SHORT TASK:
Output every line of the records below word for word, omitting the pictures.

DATA SECTION:
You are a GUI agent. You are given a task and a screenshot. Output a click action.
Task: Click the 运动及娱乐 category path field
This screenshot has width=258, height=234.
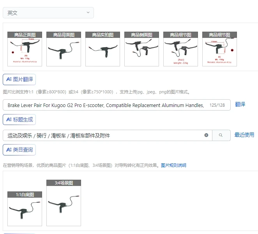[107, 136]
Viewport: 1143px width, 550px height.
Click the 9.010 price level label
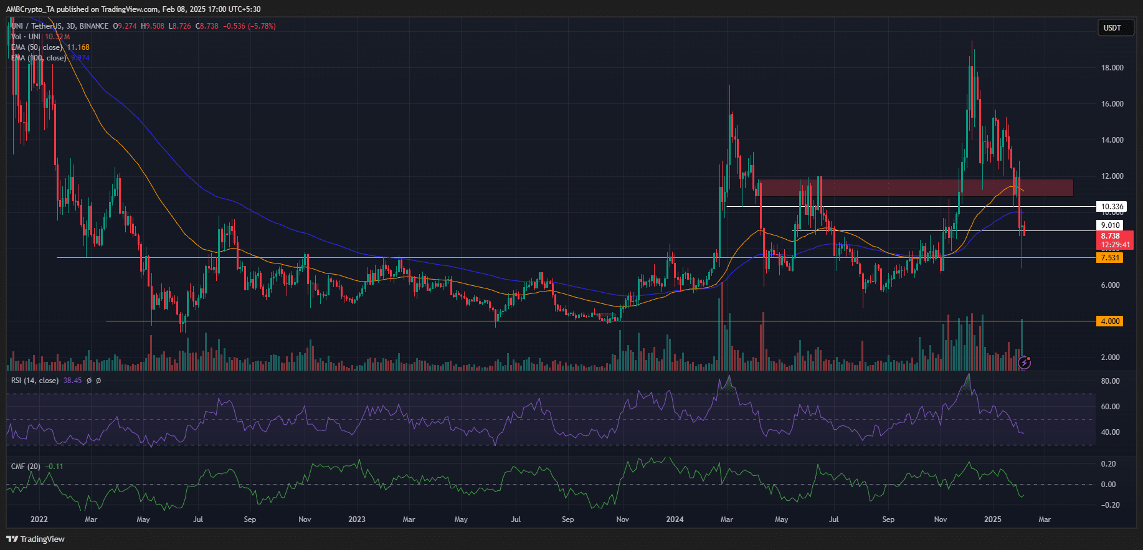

OUTPUT OF THE EXERCISE:
You are a GUI agent. You are given a task and a screenshot. Output a click action.
Task: Click the 运动及娱乐 category path field
This screenshot has width=258, height=234.
[107, 136]
Viewport: 1143px width, 550px height.
Click the 9.010 price level label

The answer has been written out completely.